→ What the exercise asks:
Copy out every line in the entries below that includes "clients".

[Collected data entries]
※ ※ ※

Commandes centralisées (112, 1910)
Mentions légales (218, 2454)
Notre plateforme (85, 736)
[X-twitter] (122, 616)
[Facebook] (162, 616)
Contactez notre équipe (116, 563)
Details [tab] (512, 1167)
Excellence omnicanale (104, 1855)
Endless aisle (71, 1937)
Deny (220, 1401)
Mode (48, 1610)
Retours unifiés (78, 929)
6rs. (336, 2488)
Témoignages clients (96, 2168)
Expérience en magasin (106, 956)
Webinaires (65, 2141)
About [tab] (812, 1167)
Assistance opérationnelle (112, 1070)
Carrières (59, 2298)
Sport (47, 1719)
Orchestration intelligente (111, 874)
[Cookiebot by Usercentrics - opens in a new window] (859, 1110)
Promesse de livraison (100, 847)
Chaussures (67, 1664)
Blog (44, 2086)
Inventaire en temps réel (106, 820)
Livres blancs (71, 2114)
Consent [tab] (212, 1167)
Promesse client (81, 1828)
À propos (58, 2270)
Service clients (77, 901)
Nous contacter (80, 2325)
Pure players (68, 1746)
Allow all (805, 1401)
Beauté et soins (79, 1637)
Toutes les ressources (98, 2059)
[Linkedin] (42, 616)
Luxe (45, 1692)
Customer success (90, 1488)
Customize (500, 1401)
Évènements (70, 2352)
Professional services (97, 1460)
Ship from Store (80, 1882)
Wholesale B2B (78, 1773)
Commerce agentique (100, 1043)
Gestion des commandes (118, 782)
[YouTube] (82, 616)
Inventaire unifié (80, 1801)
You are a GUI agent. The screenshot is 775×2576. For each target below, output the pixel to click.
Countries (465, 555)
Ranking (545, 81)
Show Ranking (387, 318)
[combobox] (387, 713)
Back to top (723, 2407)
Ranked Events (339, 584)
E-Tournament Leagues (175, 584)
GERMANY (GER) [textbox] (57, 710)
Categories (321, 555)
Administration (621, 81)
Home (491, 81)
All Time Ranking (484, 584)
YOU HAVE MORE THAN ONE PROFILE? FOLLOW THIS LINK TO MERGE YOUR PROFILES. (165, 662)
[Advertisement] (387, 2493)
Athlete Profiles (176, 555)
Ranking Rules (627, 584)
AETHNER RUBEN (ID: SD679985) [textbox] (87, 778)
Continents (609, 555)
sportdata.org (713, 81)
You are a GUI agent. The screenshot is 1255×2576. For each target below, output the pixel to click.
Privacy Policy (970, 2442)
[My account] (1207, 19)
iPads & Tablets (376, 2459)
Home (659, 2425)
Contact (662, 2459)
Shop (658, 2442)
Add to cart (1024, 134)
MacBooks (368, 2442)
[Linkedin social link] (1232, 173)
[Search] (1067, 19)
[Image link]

※ ※ ※

→ Solution for this exercise:
Témoignages clients (96, 2168)
Service clients (77, 901)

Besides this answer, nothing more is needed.